Per facilitare l’approccio con una realtà così diversa il professore-autore ha scelto la strada a lui più congeniale, con un prologo che sintetizza la sua esperienza d’approccio con Nihon, la parola con cui il 61 per cento dei giapponesi identifica la propria terra che, dopo un anno mezzo di permanenza distribuita in sette soggiorni, ancora non consente a Lombardi Vallauri di “emettere verità sul Giappone, perché continuo a non capirlo. Né le cose grandi, né i dettagli”. Si prosegue con trentadue storie di esperienza quotidiana e di curiosità legate ad oggetti, situazioni, feste, abitudini quotidiane in cui chiunque, viaggiatore superficiale o impegnato che sia, può inciampare cercando di svelare i segreti di una realtà che “per noi europei è il Paese più straniero che ci sia. Sono asiatici e per di più isolani d’Asia. Distano dalla media orientale che è già lontanissima da noi più di quanto gli inglesi siano sui generis rispetto alla media europea”.
Un glossario di più di quaranta termini, non spiegati nel testo, alla fine del volume prende per mano il lettore (e il viaggiatore) e li guida alla scoperta di altre parole e significati. Un passaporto in più per “entrare” in Giappone. Per scoprire attraverso luoghi comuni e miti, come quelli legati alla precisione, al rispetto delle regole o alla capacità di essere felici per davvero, verità comunque difficili da raggiungere. Anche quelle semplici.

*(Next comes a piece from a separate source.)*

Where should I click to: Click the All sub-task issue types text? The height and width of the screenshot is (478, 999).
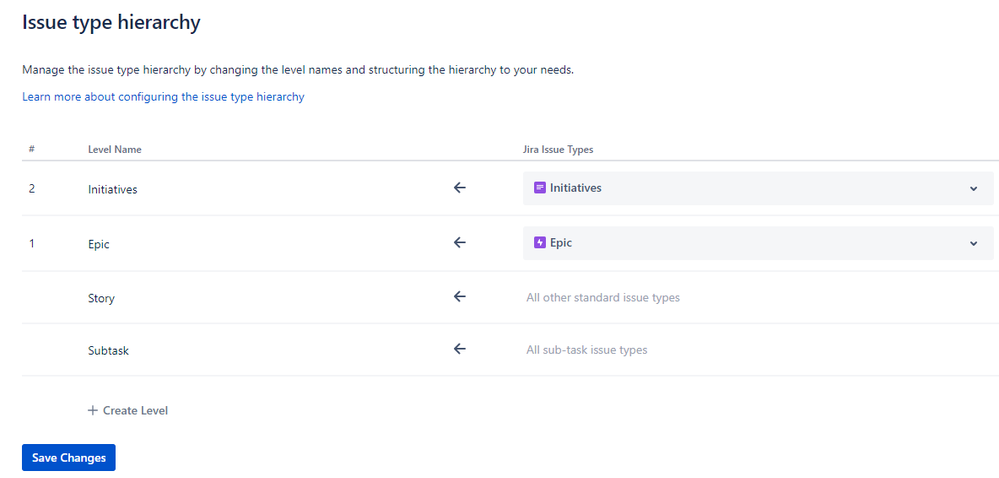pos(587,350)
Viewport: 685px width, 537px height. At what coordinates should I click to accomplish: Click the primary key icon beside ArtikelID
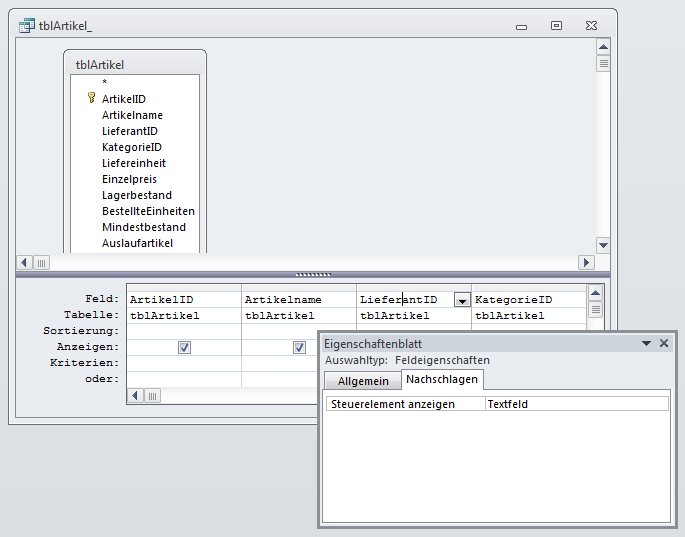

Ogni Paese è quello che è o quello che a noi sembra. Quello che ti affascina o quello che ti respinge. A volte si camuffa compiacente, o sceglie di mostrarsi ostile e incomprensibile. “Io conosco soprattutto il Giappone moderno e urbano, e in particolare l’immensa Tokyo dove è un po’ compendiato tutto il mondo, come l’umanità è riassunta a New York lo è anche a Tokyo, ma con una prevalenza dell’Asia invece che dell’Occidente” avverte l’autore, che non disdegna la natura selvaggia del Giappone “rurale e tradizionale con la sua semplicità e il suo garbo leggero. Posso dunque - scrive - raccontare il mio Giappone ma non posso spiegarlo. Al massimo posso provare a spiegare qualche dettaglio qua e là, qualche meccanismo minore. Né posso mettere in ordine le cose veramente importanti da dire”.
"NON CAPIRE IL GIAPPONE"
Edoardo Lombardi Vallauri
Edizioni Il Mulino
16,15 euro
Ecco alcuni degli argomenti e delle curiosità. Si comincia con la bussola, indispensabile per orientarsi in una città di milioni di abitanti le cui strade non hanno nomi tranne pochi boulevard, assi portanti della viabilità che l’autore affronta come un vero e proprio esploratore indossando un gilet da pesca multitasche che può accogliere di tutto ma può anche nasconderlo così bene da non fartelo trovare più. In Giappone i tombini sono asimmetrici e qualunque oggetto, da una semplice maglietta ad una penna a basso costo, sono perfetti. Lì non esiste il concetto che una cosa che costa poco deve valere poco.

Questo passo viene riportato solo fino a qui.